§ **Work to do**:
1. According to the excerpt on the C@merata task, what new type of query did the use of points allow?
2. From the excerpt on the C@merata task, quote word for word the passage starting with "2017 TASK The" and going on through "terminology (crotchet, bar).".
3. Recast the paragraph of the excerpt on the C@merata task that begins "Each year, there are 200 questions" as a short bulleted list that keeps its main facts.

§ **Excerpt**:
[Start]

Each year, there are 200 questions against twenty classical music scores in MusicXML. Participants have to build a system which can return a set of one or more answer passages for each query. In previous years, each passage marked the start and end in the score of one answer to the question. This year, in addition, some answers are points in the score. For example, it is sometimes not clear where a cadence starts and ends; what is clear is the instant when the V-I transition occurs. Therefore, by using points, we can reduce ambiguity. The use of points allowed new types of query such as key changes, which are clearly points not passages.

In the next section we briefly describe the task, including the method of evaluation. After that, we outline the preparation of the Gold Standard data, comprising queries, scores and answers. Next, we briefly describe the work on feature structure representations for queries, expressed in JSON. The details of the 2017 campaign are then presented, together with the results. Finally, we draw conclusions from the 2017 C@merata task. 2

2017 TASK The C@merata task has remained almost unchanged since 2014 and detailed descriptions can be found in previous papers [ 4,5,6,7,8,9 ]. We summarise the main points here. There are 200 questions, each one being a single noun phrase in English. Half of the questions use American terminology (quarter note, measure) while the other half use English terminology (crotchet, bar).

[End]

§ **Given information**:
[Start]

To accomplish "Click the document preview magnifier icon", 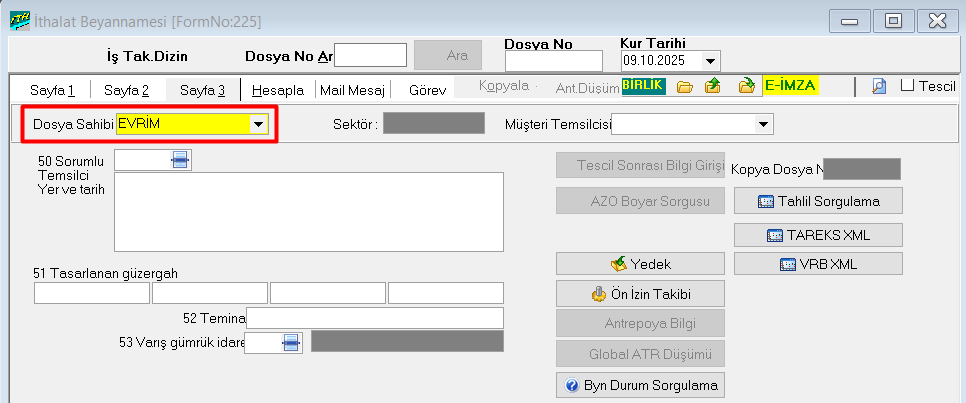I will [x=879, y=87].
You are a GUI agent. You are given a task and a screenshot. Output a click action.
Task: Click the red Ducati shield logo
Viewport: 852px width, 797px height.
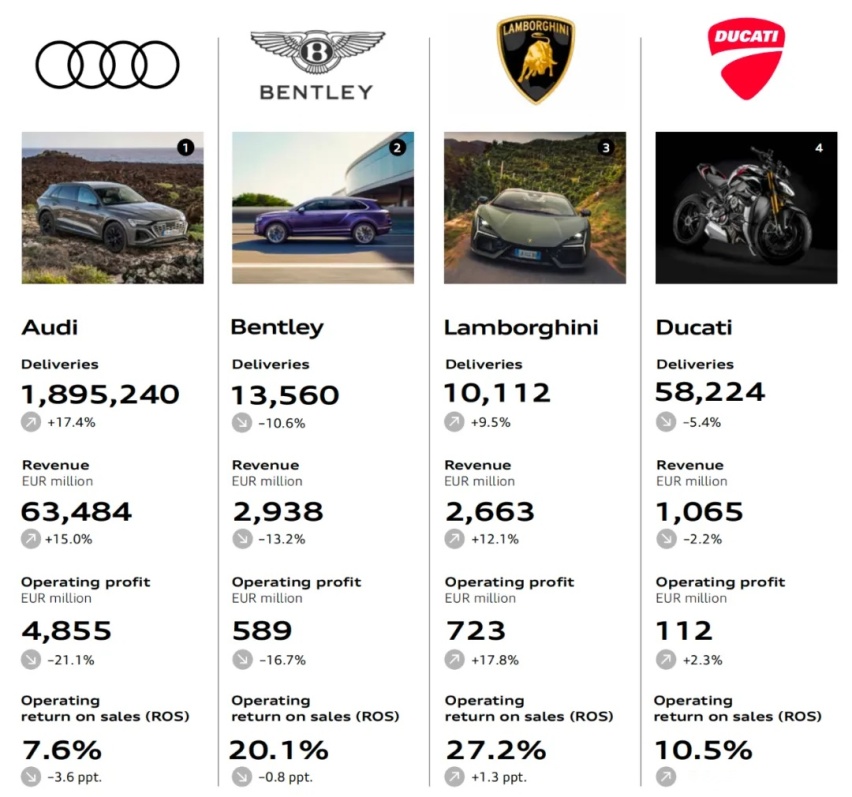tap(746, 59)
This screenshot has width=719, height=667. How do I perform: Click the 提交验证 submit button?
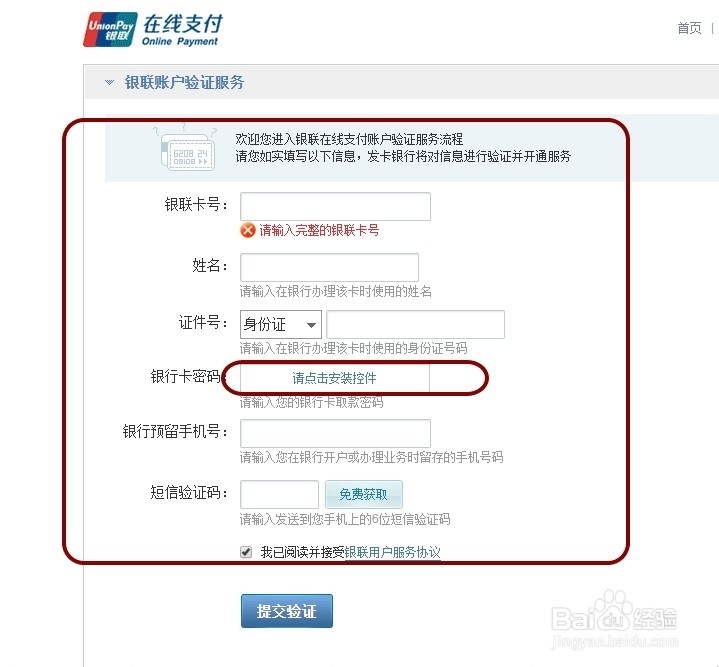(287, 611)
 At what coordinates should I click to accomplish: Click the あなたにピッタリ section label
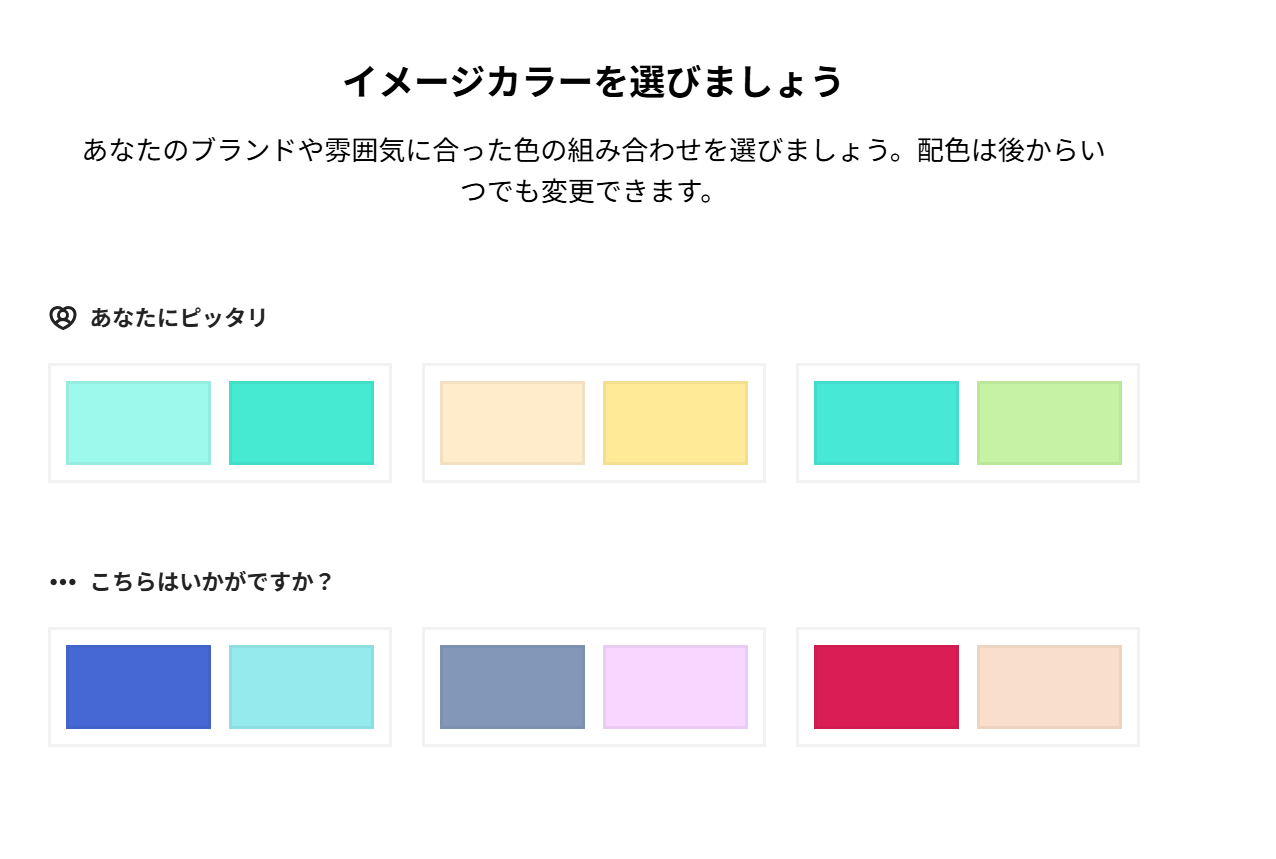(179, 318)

[End]

§ **The results**:
1. Key changes.

2.
2017 TASK The C@merata task has remained almost unchanged since 2014 and detailed descriptions can be found in previous papers [ 4,5,6,7,8,9 ]. We summarise the main points here. There are 200 questions, each one being a single noun phrase in English. Half of the questions use American terminology (quarter note, measure) while the other half use English terminology (crotchet, bar).

3.
- Each year, 200 questions are set against twenty classical music scores in MusicXML.
- Participants build a system that returns one or more answer passages for each query.
- In previous years, each passage marked the start and end of one answer in the score.
- This year, some answers are also points in the score. For example, a cadence's start and end may be unclear, but the instant of the V-I transition is clear, so points reduce ambiguity.
- Points allowed new types of query, such as key changes.